JavaScript, however, is in a class by itself. Owing to the atomic architecture of applications that use the NPM registry, the average JavaScript application may only import 10 libraries directly, but those libraries rely on dozens of libraries, which rely on dozens more. In the end, an average JavaScript application has a massive dependency tree consisting of more than 680 components. In one egregious case, importing a single library — Gatsby.js — results in more than 19,000 additional components being added to a software project.
The volume of dependencies represents a problem in its own right, according to OpenSSF’s Behlendorf.
“There is a risk in the very highly fragmented, very atomic ecosystems out there like NPM, where — if each module only has a single set of eyeballs on it, and someone who in the course of solving a problem made a library and put it on repo, but doesn’t really maintain it — I think there is a risk to that,” he said. “I don’t feel comfortable dictating to NPM — that thou shalt change — but I do think end users of these components should be aware of the contributory risks that [the extensive dependency tree] brings.”
OpenSSF has embarked on projects to identify the most critical dependencies. In conjunction with the Harvard Laboratory for Innovation Science, OpenSSF released the Census II report, taking stock of the most used and polar open-source packages. Because of JavaScript’s unique and massive dependency issue, the lists are broken down into four top-500 for non-JavaScript packages and four top-500 lists for JavaScript packages.
While it did not merit a spot on previous — albeit, smaller — lists, Log4j took the №38 spot on the Census II rankings for non-JavaScript components.
No easy fix
Solving the problem of dependencies in open-source software requires not just significant investment in the developers who are maintaining projects, but also better tools and processes for the maintainers of those projects. It’s a hard sell — programmers volunteer their time for open-source projects because they are interested in creating something interesting and functional, not to chase down bugs and enforce security controls.
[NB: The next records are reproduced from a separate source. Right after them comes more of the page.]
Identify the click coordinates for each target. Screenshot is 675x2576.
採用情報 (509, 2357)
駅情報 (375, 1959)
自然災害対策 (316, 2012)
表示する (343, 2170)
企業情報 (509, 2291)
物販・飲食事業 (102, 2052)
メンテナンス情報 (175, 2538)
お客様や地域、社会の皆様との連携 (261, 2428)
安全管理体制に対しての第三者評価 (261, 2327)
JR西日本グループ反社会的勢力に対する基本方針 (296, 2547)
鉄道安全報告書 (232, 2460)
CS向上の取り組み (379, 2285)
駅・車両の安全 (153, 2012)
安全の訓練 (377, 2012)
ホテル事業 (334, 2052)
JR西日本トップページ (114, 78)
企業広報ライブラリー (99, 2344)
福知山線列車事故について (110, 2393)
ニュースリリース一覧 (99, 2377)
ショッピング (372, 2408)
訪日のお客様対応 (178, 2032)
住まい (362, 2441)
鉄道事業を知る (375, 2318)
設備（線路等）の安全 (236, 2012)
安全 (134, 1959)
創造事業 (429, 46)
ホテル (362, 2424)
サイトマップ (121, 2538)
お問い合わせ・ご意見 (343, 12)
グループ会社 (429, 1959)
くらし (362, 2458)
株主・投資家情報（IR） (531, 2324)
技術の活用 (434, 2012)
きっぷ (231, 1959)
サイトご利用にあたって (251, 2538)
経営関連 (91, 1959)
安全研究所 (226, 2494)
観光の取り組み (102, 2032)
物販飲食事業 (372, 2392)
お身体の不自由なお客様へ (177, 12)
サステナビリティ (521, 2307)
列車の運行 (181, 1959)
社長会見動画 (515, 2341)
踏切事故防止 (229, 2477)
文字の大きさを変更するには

Log4j, for example, is a popular project with a moderate level of support, but if you need to force people to focus on security, it may not work, says Apache’s Gregory.
“We have a non-trivial number of people — eight — working on Log4j,” he said. “We are all volunteers, and we all work on what we want to work on — there is no overlord. But we take pride in our work.”
While automation and static analysis tools can help find bugs, they still tend to generate false positives and require a lot of work to tune. Moreover, Gregory said he doubts that a static checker would have caught the Log4j issue — or the way to exploit the vulnerability, frequently called Log4Shell.
“I’m pretty sure none of these would reveal the underlying cause of Log4Shell — at least not yet,” he said. “It is a very unfortunate combination of features that were put in separately a long time ago, along with some unexpected behavior that we didn’t realize happened.”
OpenSSF has taken a wider view, making sure that projects have the information and resources that they need to understand which dependencies are critical and the processes needed to secure software. In addition to the open-source software census, the group has created a best-practices badge for project to display if they are taking certain baseline security steps.
“We need more projects to fill that out,” said OpenSSF’s Behlendorf. “It is a great checklist for maintainers of a projects to go through.”
The problem is that architectural changes to software projects tend to happen slowly, and the threat actors move fast, he says.
“Sometimes it feels like new threats or new kinds of attacks emerge more quickly than we are making progress on, so it is still a very dynamic environment, and I don’t know if there is a simple rubric,” he said, adding: “A lot of good news happening in this space, but the adversaries, the threats are only growing over time.”